I’ve always imagined myself committed to interdisciplinarity, but as a classicist I still relied on boundaries — between the ancient world and the present, between my field of literature and those of the “hard” sciences — to define a space in which I could operate and view my objects of study from a distance. As much as I saw my work as “relevant” — at least to contemporary discourses of contagion — I also viewed it as comfortably situated in the purview of classics, relying implicitly on Stanley Fish’s pragmatic view that those of us trained in a specific field were best suited to keep playing in that field, and not others, throughout our professional lives.
I could selectively cull material from other disciplines (anthropology, gender studies, history, etc.), while drawing a solid temporal boundary between past and present, as well as honoring a distinction between fictive plagues and real ones, despite a dutifully academic recognition that all reality is textually constructed. Then came Covid-19, utterly decimating the boundaries defining the field. No longer was there “real plague versus literary plague”; there was just plague.
No longer was there “real plague versus literary plague”; there was just plague.
As my shock has succumbed to a blend of melancholy and constant uncertainty, I have once again tried to find something useful to tell myself and my community.
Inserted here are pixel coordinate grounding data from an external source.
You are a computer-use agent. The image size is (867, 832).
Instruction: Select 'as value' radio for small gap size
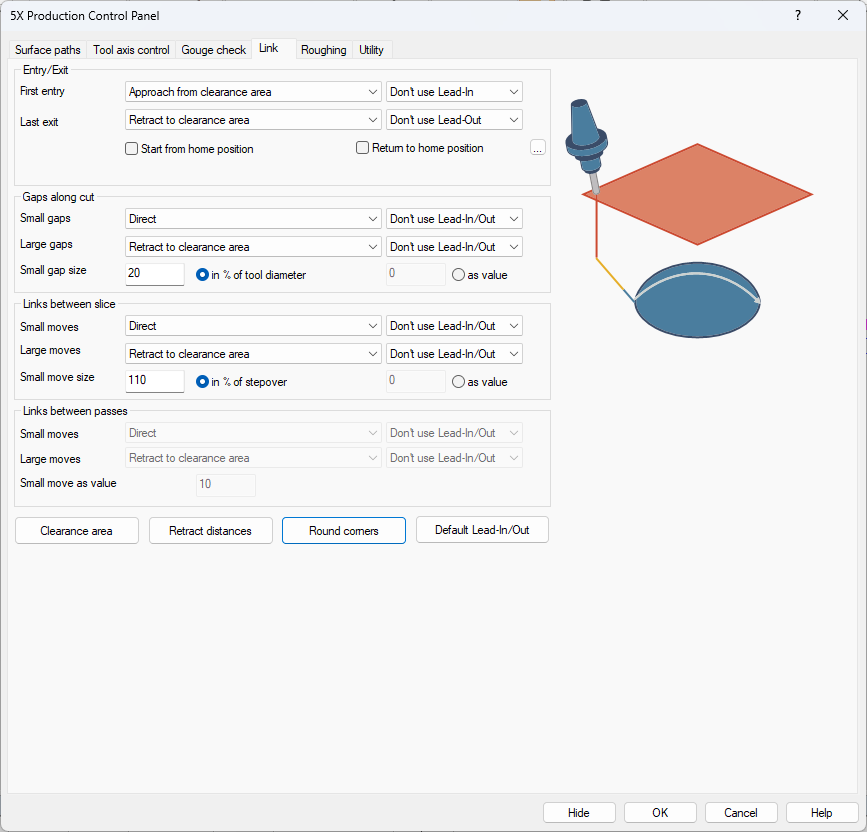pos(459,275)
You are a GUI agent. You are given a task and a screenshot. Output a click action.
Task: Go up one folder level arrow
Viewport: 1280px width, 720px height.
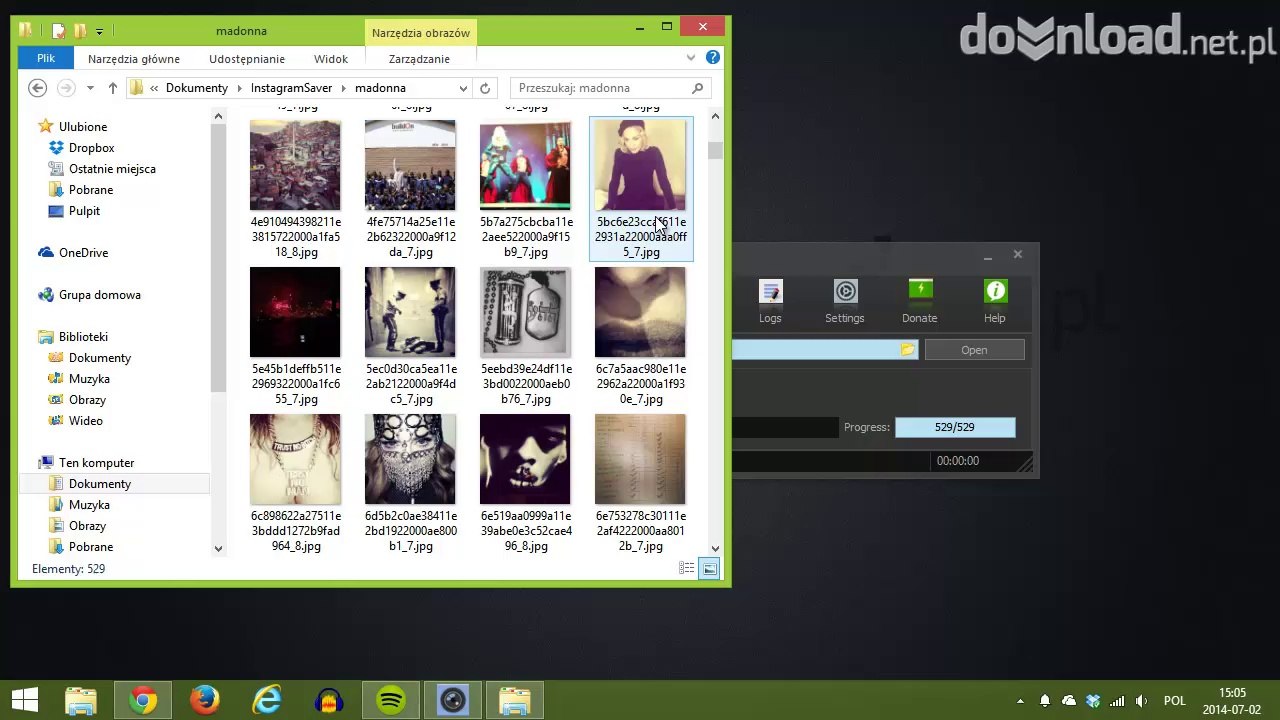coord(113,88)
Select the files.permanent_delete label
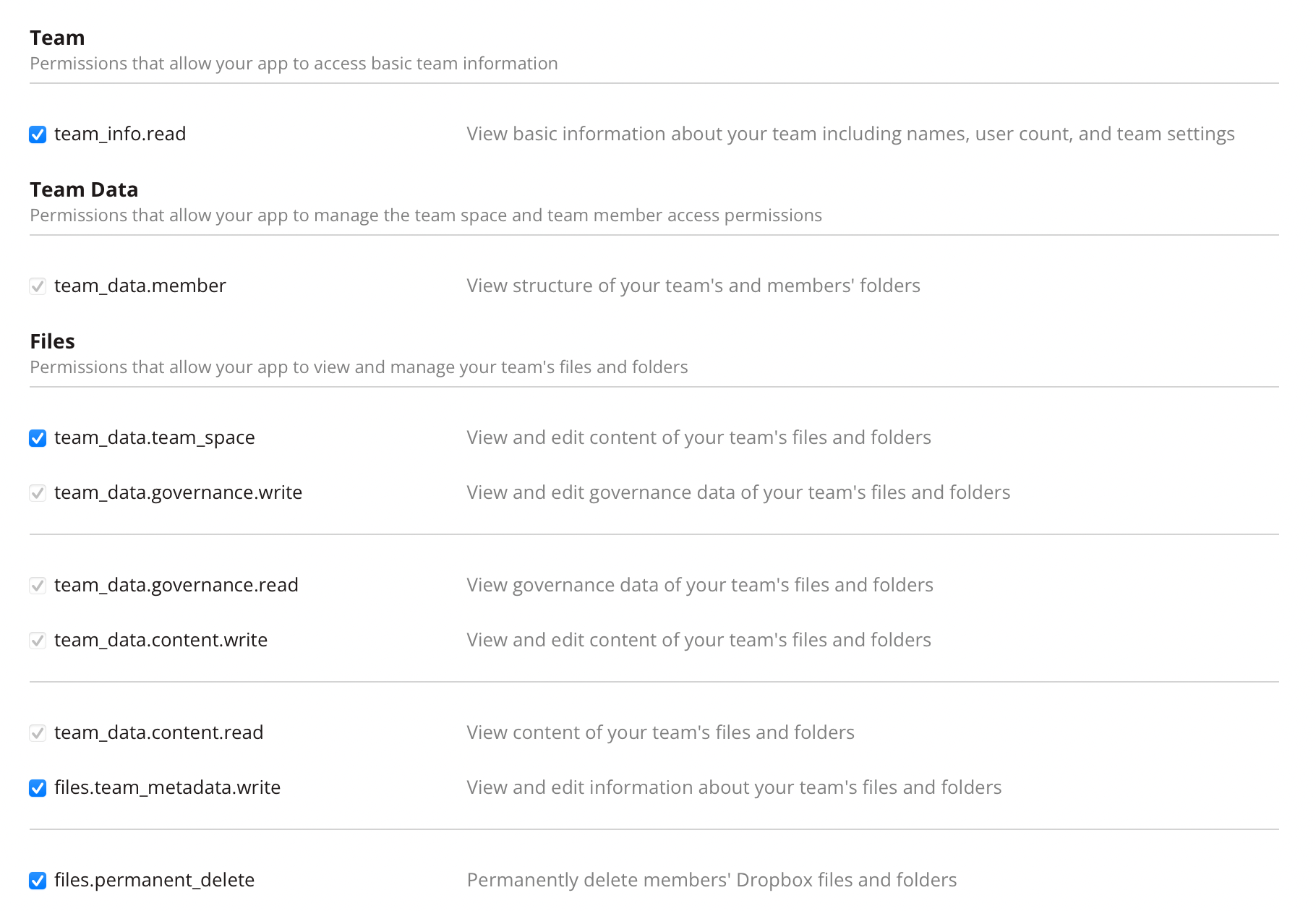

If this experience has made me realize how comfortably quarantined my academic life has been, it has also made me realize the social and psychological toll such a quarantine can have in the context of the university. I concede that there might be some virtue in teaching a course on the tradition of plague narratives. But if and when I teach such a course again, I will approach the topic with admittedly less objectivity and (I would hope) more humanity than I did when I taught it in the days before this pandemic, trying to participate in a discussion over what our accounts of the current plague have to tell us about the world we live in and the impact of disease on human lives — how that impact might reveal other vulnerabilities, injustices, and dysfunctions within the body politic.
Which brings us back to the Iliad. As it turns out, the prophet Calchas correctly identifies the king Agamemnon’s selfish actions and offense against Apollo as the source of the plague. On the one hand, believing that I could cast myself as the Calchas in this drama confirms the problematically privileged status of the literary critic; on the other hand, it reminds us that as “interpreters” we do have a responsibility to annoy Agamemnon, to point out the meanings of things, or at least rehearse the history of meanings for others.
We should use the knowledge we’ve been allowed to cultivate in order to verify, refine, or resist narratives about Covid-19, whether they are scripted in mainstream-media outlets or by our own troubled leadership in the White House. The narratives we choose to believe and retell will reflect and affirm what we value as a species — a daunting task, but also an empowering one. I can only hope that the privilege of the ivory tower, the temporary distance it has afforded to me and my students, will allow us to put our knowledge to work as we collectively fight the high-stakes battle of shaping our own tale of pestilence — and of deciding where (and how) we want this story to end.